• **Work required**
Return each of the entries below precisely as it appears.

Provided entries Block Start

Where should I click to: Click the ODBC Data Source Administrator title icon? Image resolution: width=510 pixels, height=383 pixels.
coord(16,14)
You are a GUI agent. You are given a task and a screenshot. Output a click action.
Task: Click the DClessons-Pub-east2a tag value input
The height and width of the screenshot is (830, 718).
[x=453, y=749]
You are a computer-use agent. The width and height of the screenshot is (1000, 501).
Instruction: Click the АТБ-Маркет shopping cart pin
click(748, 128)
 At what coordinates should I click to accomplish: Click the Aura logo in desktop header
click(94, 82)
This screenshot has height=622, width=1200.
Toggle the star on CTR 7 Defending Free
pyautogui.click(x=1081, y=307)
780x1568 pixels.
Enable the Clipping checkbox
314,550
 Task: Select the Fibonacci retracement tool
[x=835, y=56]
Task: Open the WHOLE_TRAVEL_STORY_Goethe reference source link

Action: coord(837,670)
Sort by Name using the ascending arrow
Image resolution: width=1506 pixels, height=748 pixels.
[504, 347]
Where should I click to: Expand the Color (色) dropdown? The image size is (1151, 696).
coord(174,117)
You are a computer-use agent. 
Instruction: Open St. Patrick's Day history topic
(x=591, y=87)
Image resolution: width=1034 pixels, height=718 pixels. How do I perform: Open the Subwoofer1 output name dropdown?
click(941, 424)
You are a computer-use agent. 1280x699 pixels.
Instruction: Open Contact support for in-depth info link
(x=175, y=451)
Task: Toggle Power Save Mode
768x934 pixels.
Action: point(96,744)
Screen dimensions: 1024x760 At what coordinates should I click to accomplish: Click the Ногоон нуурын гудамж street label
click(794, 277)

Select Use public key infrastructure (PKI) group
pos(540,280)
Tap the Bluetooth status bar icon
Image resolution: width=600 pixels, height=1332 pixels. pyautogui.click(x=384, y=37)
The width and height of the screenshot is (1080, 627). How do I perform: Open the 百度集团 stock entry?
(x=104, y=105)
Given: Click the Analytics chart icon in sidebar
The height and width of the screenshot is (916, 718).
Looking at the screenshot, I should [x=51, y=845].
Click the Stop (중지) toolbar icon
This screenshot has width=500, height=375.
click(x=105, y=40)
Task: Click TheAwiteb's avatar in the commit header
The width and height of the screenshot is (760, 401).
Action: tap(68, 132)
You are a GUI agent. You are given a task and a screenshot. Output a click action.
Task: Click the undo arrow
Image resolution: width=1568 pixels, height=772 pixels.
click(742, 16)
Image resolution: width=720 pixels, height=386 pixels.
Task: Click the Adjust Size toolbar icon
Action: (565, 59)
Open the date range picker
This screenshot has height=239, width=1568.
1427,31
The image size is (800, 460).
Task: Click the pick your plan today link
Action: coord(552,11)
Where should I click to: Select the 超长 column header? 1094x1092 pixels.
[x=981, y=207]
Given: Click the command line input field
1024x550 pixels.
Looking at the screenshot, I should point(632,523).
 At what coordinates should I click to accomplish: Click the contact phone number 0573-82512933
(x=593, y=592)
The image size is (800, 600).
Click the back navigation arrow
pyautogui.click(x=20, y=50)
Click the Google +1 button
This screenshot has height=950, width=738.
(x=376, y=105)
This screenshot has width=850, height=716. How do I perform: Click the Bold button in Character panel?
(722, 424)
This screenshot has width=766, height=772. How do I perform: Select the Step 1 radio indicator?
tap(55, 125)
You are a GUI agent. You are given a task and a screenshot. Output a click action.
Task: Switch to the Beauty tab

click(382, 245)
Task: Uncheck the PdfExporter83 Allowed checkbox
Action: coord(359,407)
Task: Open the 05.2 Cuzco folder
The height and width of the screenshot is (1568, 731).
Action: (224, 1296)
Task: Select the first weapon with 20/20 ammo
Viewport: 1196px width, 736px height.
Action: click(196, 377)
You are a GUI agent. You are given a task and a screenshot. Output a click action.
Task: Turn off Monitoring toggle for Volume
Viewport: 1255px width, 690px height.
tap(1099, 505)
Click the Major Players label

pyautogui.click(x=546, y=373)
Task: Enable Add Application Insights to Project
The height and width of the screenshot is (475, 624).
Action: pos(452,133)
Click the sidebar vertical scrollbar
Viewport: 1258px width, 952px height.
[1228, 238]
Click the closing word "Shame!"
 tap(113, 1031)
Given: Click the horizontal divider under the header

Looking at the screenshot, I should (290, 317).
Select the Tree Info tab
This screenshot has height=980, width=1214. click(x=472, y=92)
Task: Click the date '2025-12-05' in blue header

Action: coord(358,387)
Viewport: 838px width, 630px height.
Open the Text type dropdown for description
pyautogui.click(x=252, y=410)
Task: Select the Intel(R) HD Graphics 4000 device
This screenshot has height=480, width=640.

Provided entries Block End

• **Answer for this exercise**
Where should I click to: Click the ODBC Data Source Administrator title icon? Image resolution: width=510 pixels, height=383 pixels.
coord(16,14)
You are a GUI agent. You are given a task and a screenshot. Output a click action.
Task: Click the DClessons-Pub-east2a tag value input
The height and width of the screenshot is (830, 718).
[x=453, y=749]
You are a computer-use agent. The width and height of the screenshot is (1000, 501).
Instruction: Click the АТБ-Маркет shopping cart pin
click(748, 128)
 At what coordinates should I click to accomplish: Click the Aura logo in desktop header
click(94, 82)
This screenshot has height=622, width=1200.
Toggle the star on CTR 7 Defending Free
pyautogui.click(x=1081, y=307)
780x1568 pixels.
Enable the Clipping checkbox
314,550
 Task: Select the Fibonacci retracement tool
[x=835, y=56]
Task: Open the WHOLE_TRAVEL_STORY_Goethe reference source link

Action: coord(837,670)
Sort by Name using the ascending arrow
Image resolution: width=1506 pixels, height=748 pixels.
[504, 347]
Where should I click to: Expand the Color (色) dropdown? The image size is (1151, 696).
coord(174,117)
You are a computer-use agent. 
Instruction: Open St. Patrick's Day history topic
(x=591, y=87)
Image resolution: width=1034 pixels, height=718 pixels. How do I perform: Open the Subwoofer1 output name dropdown?
click(941, 424)
You are a computer-use agent. 1280x699 pixels.
Instruction: Open Contact support for in-depth info link
(x=175, y=451)
Task: Toggle Power Save Mode
768x934 pixels.
Action: point(96,744)
Screen dimensions: 1024x760 At what coordinates should I click to accomplish: Click the Ногоон нуурын гудамж street label
click(794, 277)

Select Use public key infrastructure (PKI) group
pos(540,280)
Tap the Bluetooth status bar icon
Image resolution: width=600 pixels, height=1332 pixels. pyautogui.click(x=384, y=37)
The width and height of the screenshot is (1080, 627). How do I perform: Open the 百度集团 stock entry?
(x=104, y=105)
Given: Click the Analytics chart icon in sidebar
The height and width of the screenshot is (916, 718).
Looking at the screenshot, I should [x=51, y=845].
Click the Stop (중지) toolbar icon
This screenshot has width=500, height=375.
click(x=105, y=40)
Task: Click TheAwiteb's avatar in the commit header
The width and height of the screenshot is (760, 401).
Action: tap(68, 132)
You are a GUI agent. You are given a task and a screenshot. Output a click action.
Task: Click the undo arrow
Image resolution: width=1568 pixels, height=772 pixels.
click(742, 16)
Image resolution: width=720 pixels, height=386 pixels.
Task: Click the Adjust Size toolbar icon
Action: (565, 59)
Open the date range picker
This screenshot has height=239, width=1568.
1427,31
The image size is (800, 460).
Task: Click the pick your plan today link
Action: coord(552,11)
Where should I click to: Select the 超长 column header? 1094x1092 pixels.
[x=981, y=207]
Given: Click the command line input field
1024x550 pixels.
Looking at the screenshot, I should point(632,523).
 At what coordinates should I click to accomplish: Click the contact phone number 0573-82512933
(x=593, y=592)
The image size is (800, 600).
Click the back navigation arrow
pyautogui.click(x=20, y=50)
Click the Google +1 button
This screenshot has height=950, width=738.
(x=376, y=105)
This screenshot has width=850, height=716. How do I perform: Click the Bold button in Character panel?
(722, 424)
This screenshot has width=766, height=772. How do I perform: Select the Step 1 radio indicator?
tap(55, 125)
You are a GUI agent. You are given a task and a screenshot. Output a click action.
Task: Switch to the Beauty tab

click(382, 245)
Task: Uncheck the PdfExporter83 Allowed checkbox
Action: coord(359,407)
Task: Open the 05.2 Cuzco folder
The height and width of the screenshot is (1568, 731).
Action: (224, 1296)
Task: Select the first weapon with 20/20 ammo
Viewport: 1196px width, 736px height.
Action: click(196, 377)
You are a GUI agent. You are given a task and a screenshot. Output a click action.
Task: Turn off Monitoring toggle for Volume
Viewport: 1255px width, 690px height.
tap(1099, 505)
Click the Major Players label

pyautogui.click(x=546, y=373)
Task: Enable Add Application Insights to Project
The height and width of the screenshot is (475, 624).
Action: pos(452,133)
Click the sidebar vertical scrollbar
Viewport: 1258px width, 952px height.
[1228, 238]
Click the closing word "Shame!"
 tap(113, 1031)
Given: Click the horizontal divider under the header

Looking at the screenshot, I should (290, 317).
Select the Tree Info tab
This screenshot has height=980, width=1214. click(x=472, y=92)
Task: Click the date '2025-12-05' in blue header

Action: coord(358,387)
Viewport: 838px width, 630px height.
Open the Text type dropdown for description
pyautogui.click(x=252, y=410)
Task: Select the Intel(R) HD Graphics 4000 device
This screenshot has height=480, width=640.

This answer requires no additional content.